This repository contains real-time data processing data pipeline using technologies like -
gRPC
,Apache Kafka
,Apache Flink
,Google BigQuery
. The base framework for this project was adapted from the flink-with-python repository.
The Real-Time Vehicle Data Processing Pipeline efficiently manages and analyzes vehicle data through a cohesive system. The Vehicle C++ Client collects real-time telemetry data and transmits it via gRPC. This data is then ingested by the Kafka Data Producer, which streams it into Kafka topics. Apache Flink processes the streaming data, performs aggregations and real-time analytics, and writes the results to Google BigQuery for comprehensive storage and analysis. This pipeline ensures seamless data flow and insightful analysis, optimizing vehicle management and performance.
- Develop vehicle client that sends data via gRPC in C++ (to generate dummy data)
- Develop gRPC server (written in Python) to recieve data from vechicle client application
- Write Producer using Apache Kafka to stream messages containing vehicle data (written in Python)
- Develop Consumer with Apache Flink to consume stream messages from Kafka Producer (written in Python)
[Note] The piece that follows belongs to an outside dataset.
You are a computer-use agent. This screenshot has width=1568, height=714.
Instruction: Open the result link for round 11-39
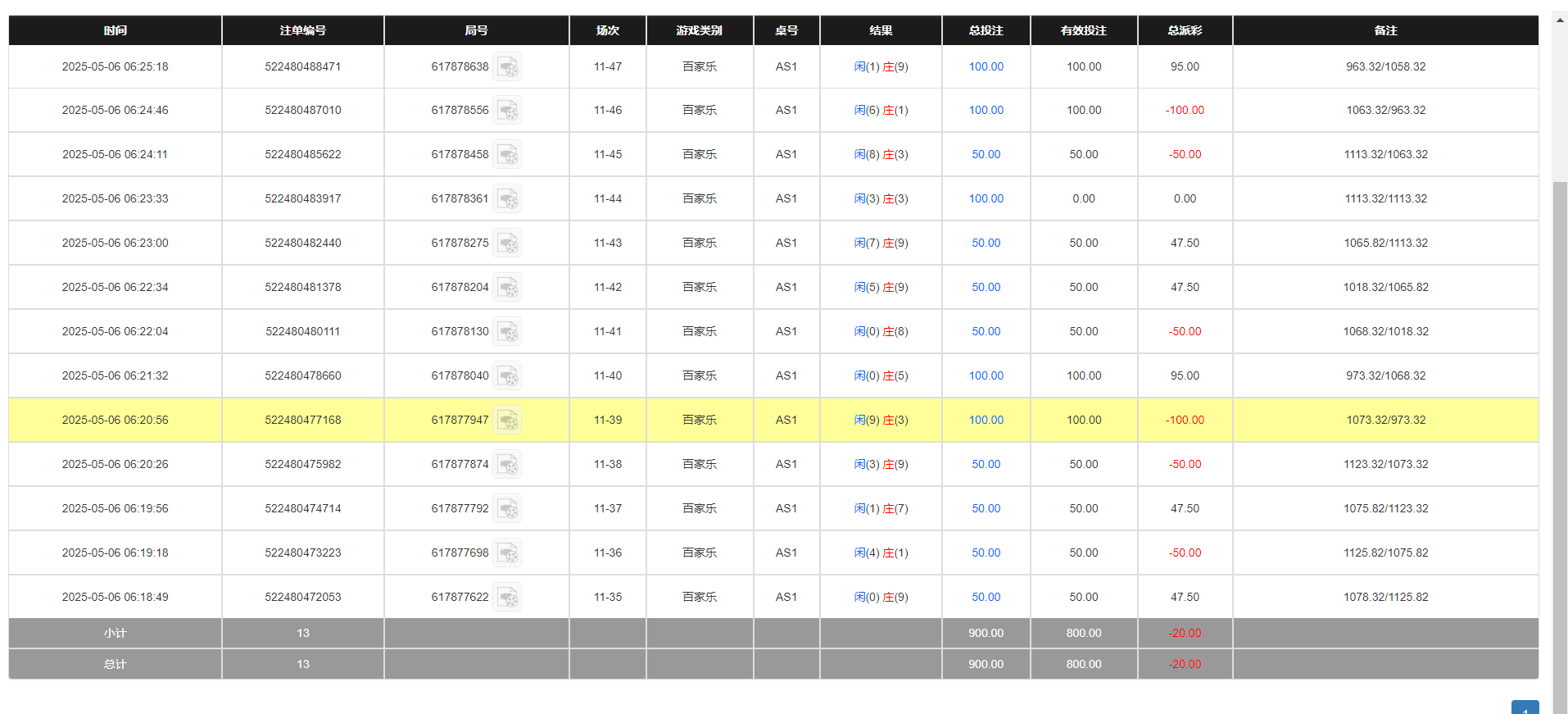tap(881, 420)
- Aggregate and average data streams consumed by Flink for a particular time window (e.g., 5 second)
- Sink the aggregated and averaged stream data for the particular time window in Google BigQuery
- Connect Tableau with Google BigQuery to do Data Analytics
- Perform Real-time AI prediction from Flink data stream to detect anomaly and other decision making
- Notify events (anomaly, warnings, any kind of failure) using AWS SNS to stack holders (Vehicle User, Data Analytics Panel etc.) in real-time
To start all the containers - Vehicle C++ Client
, Kafka Data Producer (gRPC Server)
, Flink Data Streamer (BigQuery Sink Client)
docker-compose up -d
docker-compose exec -it data-streamer bash
/flink/bin/flink run -py /taskscripts/data-streamer.py --jobmanager jobmanager:8081 --target local
docker-compose exec -it data-producer bash
Run the Python gRPC server script:
python grpc_server.py
docker-compose exec -it vehicle-cpp-client bash
./client
docker-compose down